For different takes on black bars you can use several links later in this post and in the rest of this thread.

Explained again, here!


Quote:Almost everything in this post came to me from others here at AVS forums. Any confusion, or errors of fact are entirely my own creation.

I will do my best to improve what's presented here. Feel free to clarify and correct. There are links to other resources for better understanding of aspect ratio, and it's effect on movies, movies on TV and TV at the bottom of this post.

Enjoy.


A Casual History of Black Bars

When movies started being projected on screens across the country the aspect ratio was 4 units wide for each 3 units height.

Decades later the TV industry used the same aspect ratio.

People were so hypnotized by TV in the 1950's that they forget to go to the movies. Hollywood's response was wide screen spectacular epic movies.

Quote:Thanks to weebling1 for further details:
"The movie industry developed "CINEMASCOPE" and "PANAVISION" and other widescreen filming techniques in the 1950's to recapture audiences being lost to TV."


Theaters installed wide screens with masking to reshape the screen when they were showing the standard 4x3 movies. By using masking the fixed size wide screens became adjustable. Unfortunately TV sets are fixed size and will probably stay that way.

Did Hollywood pick one wide screen aspect ratio and stick with it? Of course not. So now, our fixed aspect ratio television sets have to adapt to many aspect ratios. If the original aspect ratio of the film is maintained then black bars are best way to do it.
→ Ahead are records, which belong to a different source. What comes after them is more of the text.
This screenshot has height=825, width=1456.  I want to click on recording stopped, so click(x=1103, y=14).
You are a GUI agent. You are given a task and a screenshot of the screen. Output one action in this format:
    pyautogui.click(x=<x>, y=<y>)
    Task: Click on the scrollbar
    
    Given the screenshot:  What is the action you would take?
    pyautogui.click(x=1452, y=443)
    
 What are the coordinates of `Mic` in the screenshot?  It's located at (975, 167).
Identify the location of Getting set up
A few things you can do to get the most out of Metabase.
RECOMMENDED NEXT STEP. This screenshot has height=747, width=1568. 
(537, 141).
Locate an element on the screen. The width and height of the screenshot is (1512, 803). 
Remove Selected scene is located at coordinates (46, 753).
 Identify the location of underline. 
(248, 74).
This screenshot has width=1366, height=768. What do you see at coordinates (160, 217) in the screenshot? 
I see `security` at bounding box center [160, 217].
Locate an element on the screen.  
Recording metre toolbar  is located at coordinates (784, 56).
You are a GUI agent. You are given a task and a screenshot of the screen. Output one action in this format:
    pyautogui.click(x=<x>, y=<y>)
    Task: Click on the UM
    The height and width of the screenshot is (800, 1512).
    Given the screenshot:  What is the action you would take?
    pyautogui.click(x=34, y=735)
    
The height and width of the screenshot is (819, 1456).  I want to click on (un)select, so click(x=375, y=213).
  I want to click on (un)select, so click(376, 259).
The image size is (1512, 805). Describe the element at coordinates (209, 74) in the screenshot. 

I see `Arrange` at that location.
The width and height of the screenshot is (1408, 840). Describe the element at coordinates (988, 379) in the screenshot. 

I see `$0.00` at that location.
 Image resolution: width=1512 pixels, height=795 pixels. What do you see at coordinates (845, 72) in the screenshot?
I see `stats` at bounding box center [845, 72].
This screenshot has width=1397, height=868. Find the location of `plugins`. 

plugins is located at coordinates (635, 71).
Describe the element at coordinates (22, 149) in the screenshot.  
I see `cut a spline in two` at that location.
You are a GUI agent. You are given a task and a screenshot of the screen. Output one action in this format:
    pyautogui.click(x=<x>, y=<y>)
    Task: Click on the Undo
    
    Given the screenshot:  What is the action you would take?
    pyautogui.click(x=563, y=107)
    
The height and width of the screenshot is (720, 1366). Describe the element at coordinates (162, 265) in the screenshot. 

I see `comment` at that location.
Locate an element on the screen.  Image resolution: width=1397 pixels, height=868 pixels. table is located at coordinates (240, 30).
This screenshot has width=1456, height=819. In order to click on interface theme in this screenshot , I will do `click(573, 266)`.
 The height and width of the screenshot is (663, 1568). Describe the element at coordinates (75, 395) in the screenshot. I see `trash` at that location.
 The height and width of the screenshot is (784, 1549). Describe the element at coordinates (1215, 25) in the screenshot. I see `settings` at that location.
I'm not sure exactly when "Letterbox" started but it was big when Laser Disks became available. The transfer to Laser Disk, for wide screen movies, was done in 4x3 frames but only a portion of each frame was used. The black bars were included right there in the 4x3 frame. In that way they could create a "wide" image of any aspect ratio. It was an unfortunate trade-off because they were using only a portion of each 4x3 frame. Image information was lost.

As wide screen and HD TVs became a possibility, Letterbox just wasn't good enough. It's hard to find more recent wide screen movies that haven't been "Enhanced for widescreen TVs" -- sometimes referred to as "Anamorphic Widescreen". You will find statements like these on DVD boxes. Short of HD DVD this type of DVD can look pretty good.

Some older movies that have received extensive restoration have also been enhanced for wide screen TV. The older wide screen movies that have not been "enhanced" may be described on the DVD box as "Widescreen version: Presented in a 'letterbox' Widescreen format preserving the aspect ratio of it's original theatrical exhibition."

The Letterbox movies that I have seen tend to have poor PQ because of the methods used and the fact that Hollywood made no effort to preserve their master copies. In many cases it was necessary to search for copies of a film in private collections and then patch together the best pieces.

The last type of DVD that I'm familiar with is the original 4x3 movie. Their DVD boxes will have statements like "1.37:1 Academy Ratio" and "Standard Version: Presented in a format preserving the aspect ratio of the original theatrical exhibition." The number 1.33 is just 4 divided by 3 and is expressing the aspect ratio of a film as 1.33:1 or 1.33 units wide for each 1 unit high. Silent movies were shot at 1.33:1 but when sound was introduce part to the frame had to be used for the sound track which resulted in a 1.37:1 aspect ratio. Kelpie brough this to my attention today (03/02/2007).

See Wikipedia for more historical information.

Some movies have been "treated" to fill a 4x3 screen and are labeled as "Full Screen", "Pan and Scan" or something similar. I avoid them.

Quote:Don't forget to setup your DVD player for a 16x9 screen:

DVD players seem to be shipped configured to be connected to a display with a 4x3 screen. It is necessary to configure the DVD player to be connected to a 16x9 display. This setup option may be a switch on the back of the DVD player or one or two options in the player's setup menus.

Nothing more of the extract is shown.